I looked down into the baby’s face, holding back tears. He’d just killed the baby’s mother to save her a long and protracted death. A mercy killing, but why did she have to die at all? It wasn’t fair.

Life wasn’t fair.

‘I watch a lot of television,’ I replied wearily, cradling the baby closer as I looked up at the pharmacy sign. My breasts ached as I remembered holding my own little son, feeding him from my body just one time before they took him away. If I could have nursed that baby in the car, I would have without hesitation. He might not have been mine, but the sad fact was, he no longer belonged to anyone. I wondered who his father had been, if he’d even known. If he was a good man, or if the woman had already been a captive when she fell pregnant. Was this baby the result of something pure or something evil?

Not that it mattered. He was a baby and by definition that made him innocent. He was brand new and sacred and exquisite. And he’d been born into the pits of hell.

‘You can’t keep him,’ Dornan said, almost reading my thoughts. ‘Don’t get too attached.’

I turned my head up to face him as he handed me a small plastic bottle of formula. ‘Shut up,’ I snapped at him, my mother bear out in full force as I snatched the bottle from his outstretched hand.

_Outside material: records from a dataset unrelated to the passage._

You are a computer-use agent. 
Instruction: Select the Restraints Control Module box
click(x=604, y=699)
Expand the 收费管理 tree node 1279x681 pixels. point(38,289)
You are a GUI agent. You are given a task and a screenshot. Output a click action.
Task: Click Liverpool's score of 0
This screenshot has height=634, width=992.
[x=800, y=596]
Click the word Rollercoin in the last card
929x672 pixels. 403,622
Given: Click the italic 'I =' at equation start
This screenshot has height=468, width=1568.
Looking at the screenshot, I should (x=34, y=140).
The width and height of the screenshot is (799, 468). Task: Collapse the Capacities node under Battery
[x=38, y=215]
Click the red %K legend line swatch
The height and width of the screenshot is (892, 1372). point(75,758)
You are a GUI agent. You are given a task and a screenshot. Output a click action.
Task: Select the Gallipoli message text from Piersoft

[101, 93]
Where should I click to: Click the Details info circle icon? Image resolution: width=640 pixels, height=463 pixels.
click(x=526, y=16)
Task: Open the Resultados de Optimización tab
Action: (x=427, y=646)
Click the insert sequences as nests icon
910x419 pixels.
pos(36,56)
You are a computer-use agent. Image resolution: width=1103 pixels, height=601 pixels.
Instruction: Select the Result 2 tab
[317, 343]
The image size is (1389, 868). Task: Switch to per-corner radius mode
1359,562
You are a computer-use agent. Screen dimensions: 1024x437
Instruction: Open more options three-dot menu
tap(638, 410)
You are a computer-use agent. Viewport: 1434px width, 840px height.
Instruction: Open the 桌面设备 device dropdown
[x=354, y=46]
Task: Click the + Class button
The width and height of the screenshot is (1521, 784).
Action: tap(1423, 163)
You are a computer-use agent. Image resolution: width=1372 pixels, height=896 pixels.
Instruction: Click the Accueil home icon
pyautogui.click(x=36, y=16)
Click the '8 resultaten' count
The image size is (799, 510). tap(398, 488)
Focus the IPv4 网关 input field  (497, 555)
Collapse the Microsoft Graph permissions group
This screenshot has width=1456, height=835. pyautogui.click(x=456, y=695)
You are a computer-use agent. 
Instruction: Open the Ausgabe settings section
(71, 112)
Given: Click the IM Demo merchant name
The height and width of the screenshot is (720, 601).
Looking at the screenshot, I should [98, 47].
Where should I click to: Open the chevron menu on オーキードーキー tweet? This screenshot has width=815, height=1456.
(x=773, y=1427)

‘Here, little baby,’ I cooed, placing the teat near his mouth. God knows how long he’d been lying on the floor of that horrid little death cell before we’d arrived. It couldn’t have been too long, because he hadn’t been getting air until I scooped the gunk out of his throat so he could breathe, but it had been long enough that he’d turned cold and blue next to his dying mother.

‘I mean it,’ he said.

‘I know,’ I said forcefully. ‘But what do you expect me to do? Leave him on the side of the road?’